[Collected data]
------------

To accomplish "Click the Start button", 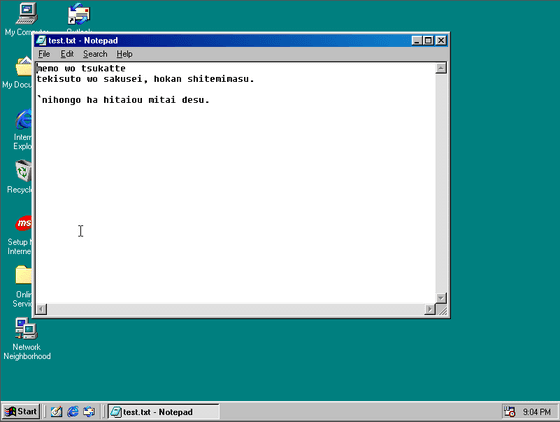I will [x=21, y=412].
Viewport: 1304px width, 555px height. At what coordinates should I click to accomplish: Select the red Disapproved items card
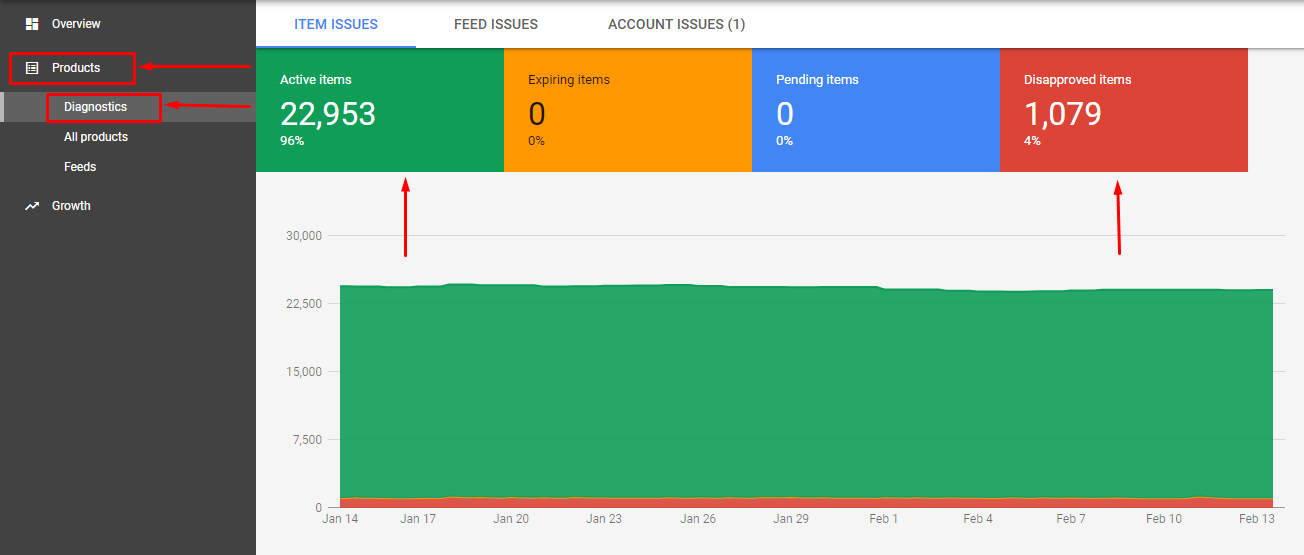pyautogui.click(x=1124, y=110)
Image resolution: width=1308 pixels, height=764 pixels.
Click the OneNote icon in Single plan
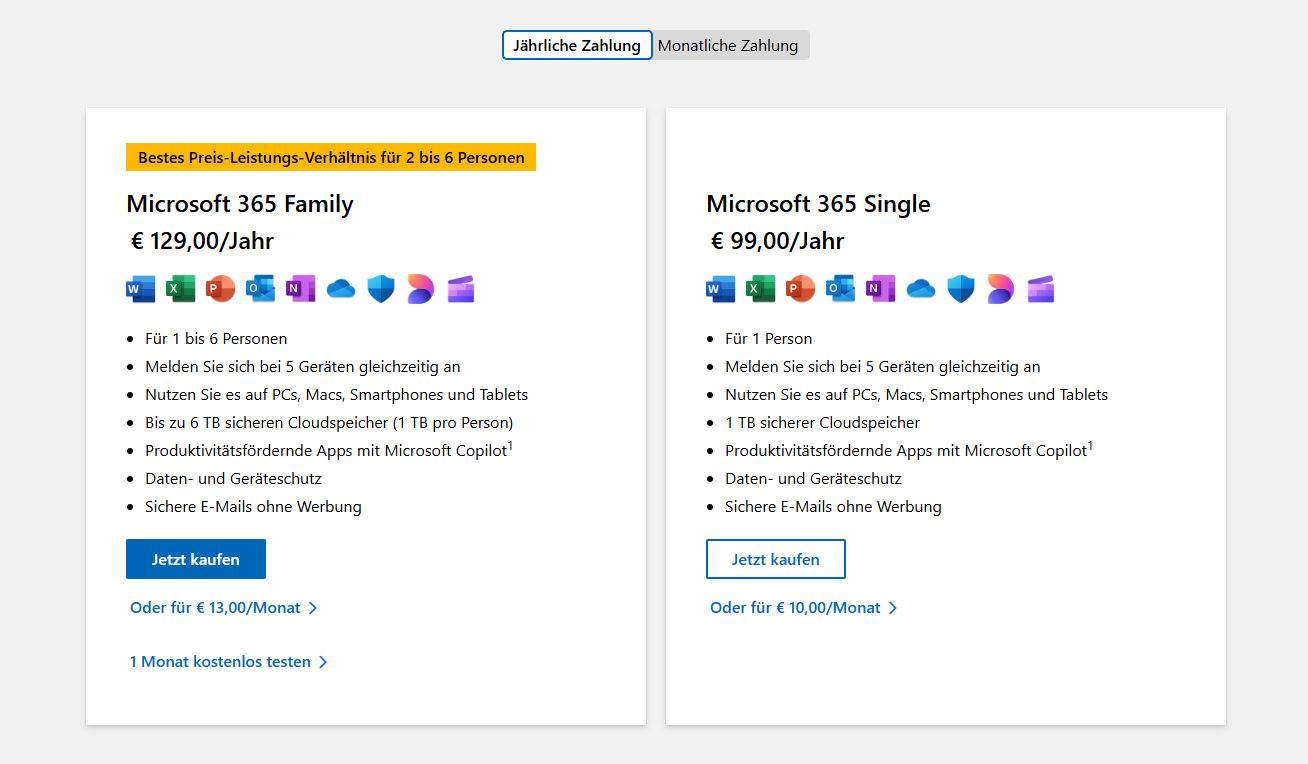(880, 289)
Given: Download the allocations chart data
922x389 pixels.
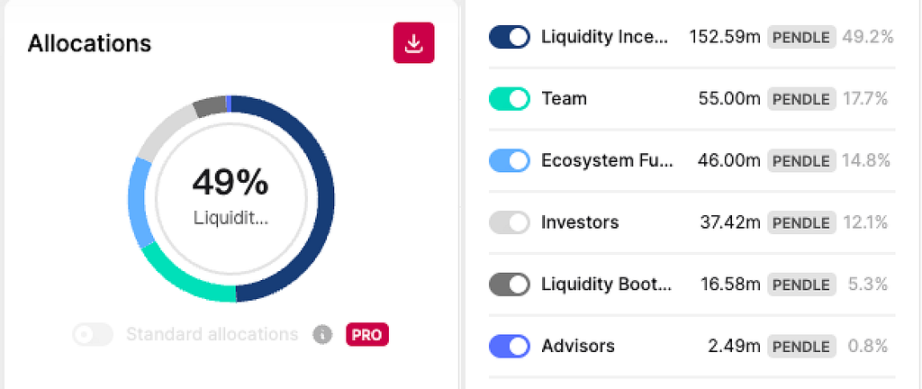Looking at the screenshot, I should tap(413, 43).
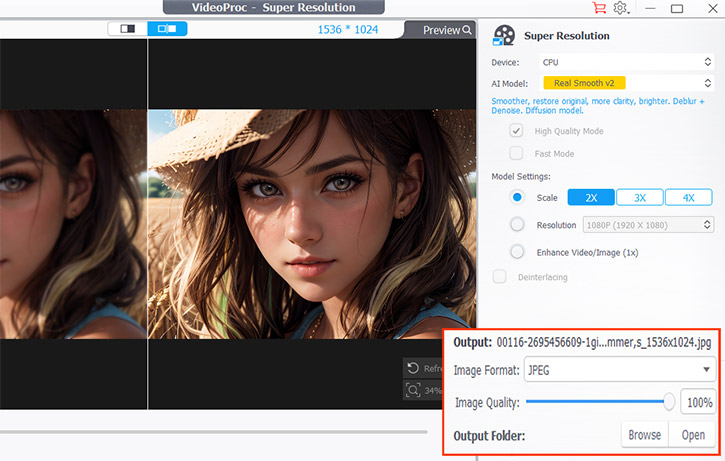The width and height of the screenshot is (725, 461).
Task: Choose the Enhance Video/Image (1x) option
Action: 517,252
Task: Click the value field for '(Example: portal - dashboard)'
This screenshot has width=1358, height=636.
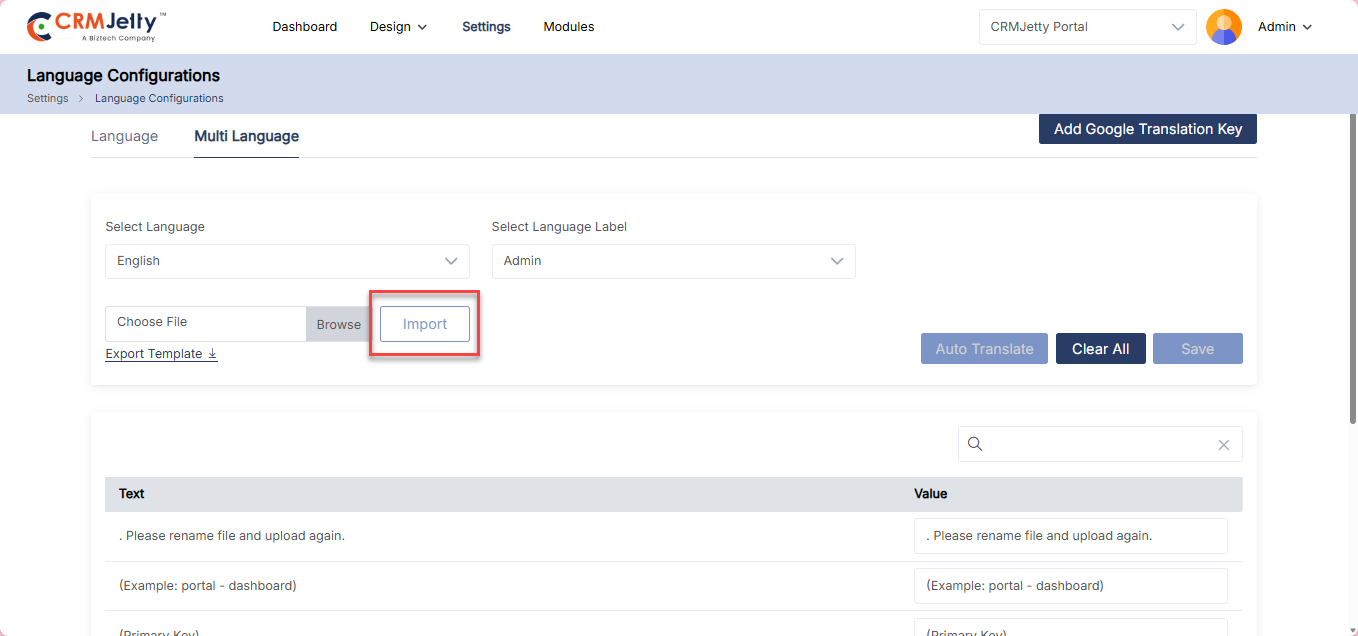Action: [x=1070, y=586]
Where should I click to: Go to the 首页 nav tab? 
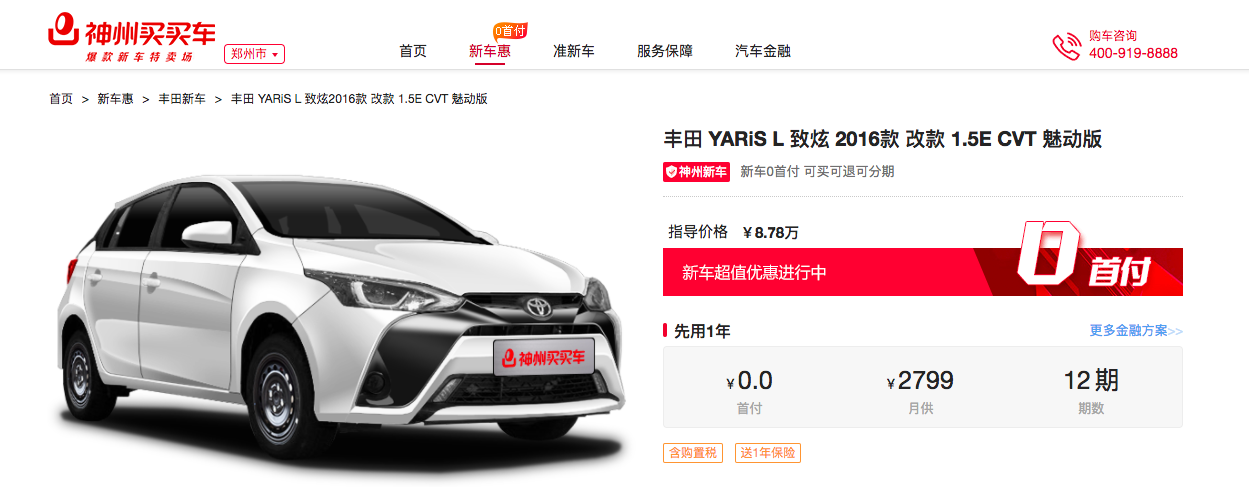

------------

Excluding the pictures, restate word for word the lines from the one that holds "Task: Click the" through the last line of the entries, both ends included.

◆ Response to the task
Task: Click the value field for '(Example: portal - dashboard)'
This screenshot has width=1358, height=636.
Action: [x=1070, y=586]
Where should I click to: Go to the 首页 nav tab? 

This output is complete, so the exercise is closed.